“这里的金链子啊,”我说,“可都没有院长爷爷脖子上的粗……”
刘燕不笑了。
只是看着我。
那双眼睛还是那样弯着,可那弯弯里,没有光了。
只有一种冷冷的、掂量的光。
像是在看一件物品,又或是像在估算一件东西的价值,和它的威胁。
“你看到了?”她问道。
一时间她竟忘了伪装口音,虽然她的声音还是那样软,那样糯。
可那软糯里,多了一点别的东西——是某种危险的警告。
我微笑着点点头。
她看了我一会儿。
然后又笑了。
那一笑,眉眼弯弯的,嘴角翘翘的,在旁人看来和刚才一模一样,和第一次见面时一模一样,和所有时候都一模一样。

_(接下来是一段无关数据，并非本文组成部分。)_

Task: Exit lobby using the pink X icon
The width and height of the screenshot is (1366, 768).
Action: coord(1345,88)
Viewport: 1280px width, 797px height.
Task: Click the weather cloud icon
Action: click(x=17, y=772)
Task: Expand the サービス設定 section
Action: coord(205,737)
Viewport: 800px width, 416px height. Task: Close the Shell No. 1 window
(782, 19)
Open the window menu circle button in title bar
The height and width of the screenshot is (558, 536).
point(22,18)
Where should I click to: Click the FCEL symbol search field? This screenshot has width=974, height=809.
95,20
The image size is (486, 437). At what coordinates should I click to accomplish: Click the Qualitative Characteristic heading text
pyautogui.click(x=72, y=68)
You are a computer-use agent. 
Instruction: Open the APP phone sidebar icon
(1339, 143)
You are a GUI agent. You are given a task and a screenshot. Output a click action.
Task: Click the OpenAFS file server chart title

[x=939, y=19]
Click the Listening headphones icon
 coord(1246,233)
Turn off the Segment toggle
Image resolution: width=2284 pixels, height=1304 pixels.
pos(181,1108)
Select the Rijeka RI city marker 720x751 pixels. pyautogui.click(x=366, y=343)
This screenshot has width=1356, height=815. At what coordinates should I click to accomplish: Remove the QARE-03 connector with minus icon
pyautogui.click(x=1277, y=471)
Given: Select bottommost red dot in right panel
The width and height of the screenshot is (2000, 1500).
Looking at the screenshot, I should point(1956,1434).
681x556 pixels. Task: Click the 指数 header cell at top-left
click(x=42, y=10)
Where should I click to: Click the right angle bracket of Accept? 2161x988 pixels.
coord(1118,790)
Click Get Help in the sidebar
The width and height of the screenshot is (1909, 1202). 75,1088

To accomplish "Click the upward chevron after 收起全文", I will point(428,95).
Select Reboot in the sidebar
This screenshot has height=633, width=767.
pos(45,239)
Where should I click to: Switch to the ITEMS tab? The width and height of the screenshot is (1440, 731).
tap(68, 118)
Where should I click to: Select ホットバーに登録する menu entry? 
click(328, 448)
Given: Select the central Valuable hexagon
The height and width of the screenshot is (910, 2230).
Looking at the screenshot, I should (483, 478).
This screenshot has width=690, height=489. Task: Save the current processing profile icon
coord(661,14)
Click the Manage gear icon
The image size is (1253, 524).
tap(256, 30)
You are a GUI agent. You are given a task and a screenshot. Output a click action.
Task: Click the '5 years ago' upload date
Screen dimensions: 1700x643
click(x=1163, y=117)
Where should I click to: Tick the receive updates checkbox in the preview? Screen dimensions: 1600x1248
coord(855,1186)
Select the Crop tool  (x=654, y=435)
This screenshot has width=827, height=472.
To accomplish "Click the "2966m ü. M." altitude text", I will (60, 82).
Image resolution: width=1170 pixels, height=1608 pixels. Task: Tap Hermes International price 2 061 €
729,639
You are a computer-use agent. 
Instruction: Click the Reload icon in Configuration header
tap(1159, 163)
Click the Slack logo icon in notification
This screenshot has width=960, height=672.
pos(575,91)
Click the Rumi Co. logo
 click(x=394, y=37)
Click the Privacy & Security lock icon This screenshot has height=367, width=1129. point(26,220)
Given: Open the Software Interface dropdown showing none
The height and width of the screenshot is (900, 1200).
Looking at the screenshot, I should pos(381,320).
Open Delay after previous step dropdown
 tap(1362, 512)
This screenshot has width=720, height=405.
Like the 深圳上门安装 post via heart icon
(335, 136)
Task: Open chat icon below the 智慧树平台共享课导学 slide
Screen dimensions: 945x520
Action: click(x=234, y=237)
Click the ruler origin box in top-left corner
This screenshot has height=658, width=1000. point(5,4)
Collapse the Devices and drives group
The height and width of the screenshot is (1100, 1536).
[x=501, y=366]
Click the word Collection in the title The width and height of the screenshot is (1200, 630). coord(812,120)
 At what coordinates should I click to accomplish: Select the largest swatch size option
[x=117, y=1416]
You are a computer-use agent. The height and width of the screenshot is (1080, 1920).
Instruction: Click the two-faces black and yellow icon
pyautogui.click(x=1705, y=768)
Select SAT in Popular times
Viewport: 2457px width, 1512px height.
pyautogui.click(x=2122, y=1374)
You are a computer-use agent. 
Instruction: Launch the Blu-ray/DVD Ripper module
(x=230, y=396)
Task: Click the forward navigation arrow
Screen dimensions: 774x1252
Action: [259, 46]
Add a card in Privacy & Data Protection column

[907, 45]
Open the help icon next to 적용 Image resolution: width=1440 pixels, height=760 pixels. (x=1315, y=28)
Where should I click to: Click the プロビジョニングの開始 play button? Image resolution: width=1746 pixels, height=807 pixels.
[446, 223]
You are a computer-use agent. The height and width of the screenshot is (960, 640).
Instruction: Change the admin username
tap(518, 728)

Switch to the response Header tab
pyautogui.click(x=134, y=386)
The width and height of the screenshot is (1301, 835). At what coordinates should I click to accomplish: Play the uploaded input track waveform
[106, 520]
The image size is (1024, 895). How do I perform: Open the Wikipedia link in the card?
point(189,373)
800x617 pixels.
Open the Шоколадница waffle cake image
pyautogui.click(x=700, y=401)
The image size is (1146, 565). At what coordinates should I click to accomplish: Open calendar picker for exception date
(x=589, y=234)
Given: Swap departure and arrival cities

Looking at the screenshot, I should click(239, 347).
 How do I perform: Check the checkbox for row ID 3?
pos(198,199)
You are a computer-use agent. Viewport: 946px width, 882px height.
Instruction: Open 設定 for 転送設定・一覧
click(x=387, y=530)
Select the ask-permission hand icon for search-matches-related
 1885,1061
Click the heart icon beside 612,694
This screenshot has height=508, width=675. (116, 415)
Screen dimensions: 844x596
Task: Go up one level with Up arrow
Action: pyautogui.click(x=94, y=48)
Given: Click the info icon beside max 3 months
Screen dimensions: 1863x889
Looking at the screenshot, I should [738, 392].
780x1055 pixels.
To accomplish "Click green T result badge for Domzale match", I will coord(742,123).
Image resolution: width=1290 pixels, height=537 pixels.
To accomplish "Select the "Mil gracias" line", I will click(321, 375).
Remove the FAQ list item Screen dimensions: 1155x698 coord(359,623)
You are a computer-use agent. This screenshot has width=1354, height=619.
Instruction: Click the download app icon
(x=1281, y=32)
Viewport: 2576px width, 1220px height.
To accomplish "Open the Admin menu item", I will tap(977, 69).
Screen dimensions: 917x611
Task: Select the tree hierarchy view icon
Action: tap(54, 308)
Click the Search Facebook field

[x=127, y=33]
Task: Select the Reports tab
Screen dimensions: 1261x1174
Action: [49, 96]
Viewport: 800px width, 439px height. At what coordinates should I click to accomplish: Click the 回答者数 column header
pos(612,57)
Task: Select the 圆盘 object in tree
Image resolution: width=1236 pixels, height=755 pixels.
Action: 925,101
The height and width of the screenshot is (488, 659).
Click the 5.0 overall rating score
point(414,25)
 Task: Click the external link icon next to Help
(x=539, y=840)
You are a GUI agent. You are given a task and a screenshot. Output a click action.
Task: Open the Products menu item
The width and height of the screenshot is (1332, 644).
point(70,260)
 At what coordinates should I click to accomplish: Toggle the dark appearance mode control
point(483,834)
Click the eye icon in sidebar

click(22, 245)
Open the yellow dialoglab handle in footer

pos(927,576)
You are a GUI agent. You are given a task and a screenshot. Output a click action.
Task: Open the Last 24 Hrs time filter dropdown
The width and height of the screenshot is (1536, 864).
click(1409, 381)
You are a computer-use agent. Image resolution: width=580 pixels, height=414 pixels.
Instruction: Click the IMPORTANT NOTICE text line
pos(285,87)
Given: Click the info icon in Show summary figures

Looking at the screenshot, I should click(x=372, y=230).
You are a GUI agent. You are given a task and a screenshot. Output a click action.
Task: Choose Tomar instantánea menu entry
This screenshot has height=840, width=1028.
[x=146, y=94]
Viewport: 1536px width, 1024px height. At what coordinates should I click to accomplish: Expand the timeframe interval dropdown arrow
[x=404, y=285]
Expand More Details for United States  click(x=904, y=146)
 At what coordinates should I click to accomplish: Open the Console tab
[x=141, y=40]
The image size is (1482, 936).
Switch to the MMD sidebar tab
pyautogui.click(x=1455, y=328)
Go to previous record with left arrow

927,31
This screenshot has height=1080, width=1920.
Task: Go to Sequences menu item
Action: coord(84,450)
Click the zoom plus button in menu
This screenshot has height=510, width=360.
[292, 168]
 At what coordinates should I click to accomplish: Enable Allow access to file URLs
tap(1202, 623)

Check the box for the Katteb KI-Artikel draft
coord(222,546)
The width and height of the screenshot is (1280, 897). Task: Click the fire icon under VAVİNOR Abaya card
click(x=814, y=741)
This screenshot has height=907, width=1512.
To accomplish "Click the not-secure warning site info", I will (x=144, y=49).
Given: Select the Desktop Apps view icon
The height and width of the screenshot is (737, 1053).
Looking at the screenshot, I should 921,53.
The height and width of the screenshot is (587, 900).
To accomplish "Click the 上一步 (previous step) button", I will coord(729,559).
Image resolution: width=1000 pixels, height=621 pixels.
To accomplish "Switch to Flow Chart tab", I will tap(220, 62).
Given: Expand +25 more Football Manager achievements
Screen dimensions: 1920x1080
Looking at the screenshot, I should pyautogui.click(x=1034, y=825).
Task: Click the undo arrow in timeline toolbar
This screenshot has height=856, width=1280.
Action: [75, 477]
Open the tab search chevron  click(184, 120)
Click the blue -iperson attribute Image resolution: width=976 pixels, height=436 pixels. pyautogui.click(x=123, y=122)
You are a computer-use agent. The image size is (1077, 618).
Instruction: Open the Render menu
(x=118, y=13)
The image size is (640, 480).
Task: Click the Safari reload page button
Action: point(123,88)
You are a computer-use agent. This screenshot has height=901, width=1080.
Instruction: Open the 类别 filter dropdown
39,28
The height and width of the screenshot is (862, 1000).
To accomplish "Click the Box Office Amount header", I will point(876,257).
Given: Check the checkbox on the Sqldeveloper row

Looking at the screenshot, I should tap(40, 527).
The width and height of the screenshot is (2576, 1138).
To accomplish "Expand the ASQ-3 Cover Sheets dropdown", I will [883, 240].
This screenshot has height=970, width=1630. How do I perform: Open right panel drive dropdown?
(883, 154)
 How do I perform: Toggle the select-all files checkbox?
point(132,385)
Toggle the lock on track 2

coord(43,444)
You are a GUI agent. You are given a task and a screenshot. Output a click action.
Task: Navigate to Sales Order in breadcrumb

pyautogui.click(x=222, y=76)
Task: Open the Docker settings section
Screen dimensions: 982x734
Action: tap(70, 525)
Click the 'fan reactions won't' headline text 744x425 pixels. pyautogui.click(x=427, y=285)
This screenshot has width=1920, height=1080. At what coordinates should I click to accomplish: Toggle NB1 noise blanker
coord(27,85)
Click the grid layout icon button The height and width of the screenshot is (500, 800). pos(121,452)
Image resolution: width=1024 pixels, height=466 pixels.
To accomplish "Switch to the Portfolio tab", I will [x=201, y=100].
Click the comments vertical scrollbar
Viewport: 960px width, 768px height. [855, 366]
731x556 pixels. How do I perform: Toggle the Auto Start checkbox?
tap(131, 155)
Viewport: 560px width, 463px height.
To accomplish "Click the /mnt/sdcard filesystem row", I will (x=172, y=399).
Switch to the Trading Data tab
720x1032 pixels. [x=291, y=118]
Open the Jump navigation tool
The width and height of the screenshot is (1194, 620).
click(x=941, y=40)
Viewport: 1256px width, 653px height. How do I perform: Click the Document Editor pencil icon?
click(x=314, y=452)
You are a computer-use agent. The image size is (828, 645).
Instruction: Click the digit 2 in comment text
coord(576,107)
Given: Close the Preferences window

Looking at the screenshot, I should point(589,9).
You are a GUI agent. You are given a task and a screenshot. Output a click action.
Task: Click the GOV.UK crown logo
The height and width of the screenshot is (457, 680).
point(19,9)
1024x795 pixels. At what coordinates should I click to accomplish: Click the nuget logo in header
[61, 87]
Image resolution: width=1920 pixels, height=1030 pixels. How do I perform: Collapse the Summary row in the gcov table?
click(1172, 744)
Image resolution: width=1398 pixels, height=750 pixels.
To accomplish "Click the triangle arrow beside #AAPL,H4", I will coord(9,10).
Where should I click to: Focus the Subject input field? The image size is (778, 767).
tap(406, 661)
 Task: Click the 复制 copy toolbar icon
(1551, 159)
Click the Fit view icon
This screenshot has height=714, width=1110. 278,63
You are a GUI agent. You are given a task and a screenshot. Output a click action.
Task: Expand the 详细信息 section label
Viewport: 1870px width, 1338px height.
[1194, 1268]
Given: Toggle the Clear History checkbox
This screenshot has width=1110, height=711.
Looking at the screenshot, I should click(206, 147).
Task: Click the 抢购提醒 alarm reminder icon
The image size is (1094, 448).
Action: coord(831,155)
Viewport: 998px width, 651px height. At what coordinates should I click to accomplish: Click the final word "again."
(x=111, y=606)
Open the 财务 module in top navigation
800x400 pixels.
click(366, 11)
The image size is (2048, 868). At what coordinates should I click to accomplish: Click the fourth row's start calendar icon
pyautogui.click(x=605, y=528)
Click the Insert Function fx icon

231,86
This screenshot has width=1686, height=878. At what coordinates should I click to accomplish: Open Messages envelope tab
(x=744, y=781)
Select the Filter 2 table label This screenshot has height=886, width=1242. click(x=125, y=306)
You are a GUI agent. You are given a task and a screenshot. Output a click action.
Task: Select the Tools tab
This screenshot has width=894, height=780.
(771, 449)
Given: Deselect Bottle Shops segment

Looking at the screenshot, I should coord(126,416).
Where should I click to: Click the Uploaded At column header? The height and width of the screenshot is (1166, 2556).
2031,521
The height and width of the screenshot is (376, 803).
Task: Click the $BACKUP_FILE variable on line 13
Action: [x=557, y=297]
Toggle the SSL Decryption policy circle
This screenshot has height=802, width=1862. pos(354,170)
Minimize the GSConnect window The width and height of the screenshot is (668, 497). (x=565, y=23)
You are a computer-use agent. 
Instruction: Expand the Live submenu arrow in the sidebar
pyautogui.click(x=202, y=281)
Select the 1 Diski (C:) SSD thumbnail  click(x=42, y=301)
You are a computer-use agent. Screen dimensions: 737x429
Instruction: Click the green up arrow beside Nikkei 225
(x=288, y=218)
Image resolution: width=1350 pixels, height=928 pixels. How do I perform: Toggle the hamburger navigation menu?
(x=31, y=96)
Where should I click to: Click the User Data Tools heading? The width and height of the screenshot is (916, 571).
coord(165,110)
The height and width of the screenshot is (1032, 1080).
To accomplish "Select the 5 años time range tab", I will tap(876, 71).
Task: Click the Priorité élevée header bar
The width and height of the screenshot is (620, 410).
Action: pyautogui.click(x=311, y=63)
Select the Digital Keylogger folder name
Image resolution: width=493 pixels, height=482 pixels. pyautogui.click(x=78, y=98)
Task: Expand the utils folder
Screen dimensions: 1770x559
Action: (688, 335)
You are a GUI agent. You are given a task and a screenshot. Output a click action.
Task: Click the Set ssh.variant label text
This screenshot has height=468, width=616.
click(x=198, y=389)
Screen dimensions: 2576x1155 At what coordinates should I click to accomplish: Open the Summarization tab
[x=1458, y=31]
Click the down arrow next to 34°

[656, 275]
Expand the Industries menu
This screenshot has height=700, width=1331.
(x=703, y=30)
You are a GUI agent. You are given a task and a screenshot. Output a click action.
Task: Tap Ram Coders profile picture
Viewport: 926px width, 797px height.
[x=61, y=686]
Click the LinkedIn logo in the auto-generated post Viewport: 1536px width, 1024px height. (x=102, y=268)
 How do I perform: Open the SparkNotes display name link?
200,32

只有我知道,一切都不一样了!那笑容下面,是算计,是权衡,是怎样把我这个“知道太多的小宁”处理掉的盘算。
“小朋友,”她轻轻说,那声音轻得只有我能听见,“有些事体,看到了,也不要讲出去,姐姐希望你最好能明白!”
她抬起手,轻轻拍了拍我的手臂,那只手,小小的,软软的,温温的。和上次一模一样。可这次,那触感让我后背凉。
我想到这只手握着那根金链子的样子。
我想到这只手牵着那个跪着的老头的样子。
我想到这只手在红底高跟鞋的映衬下,是那样白,那样嫩,那样温柔——和此刻一模一样。
她收回手,转过身,挽住那个陆主任的胳膊。
“走伐,”她对他说,声音又变回那个软软糯糯的样子,“看好了伐?”
陆主任点点头,让导购把项链包起来。
而刘燕则挽着他,往收银台走。
那白色的高跟鞋踩在地砖上,嗒,嗒,嗒。
那高级真丝的裙摆随着步子轻轻晃动,一会儿贴在她腿上,露出那肉肉的、白得晃眼的腿的轮廓,一会儿又荡开去。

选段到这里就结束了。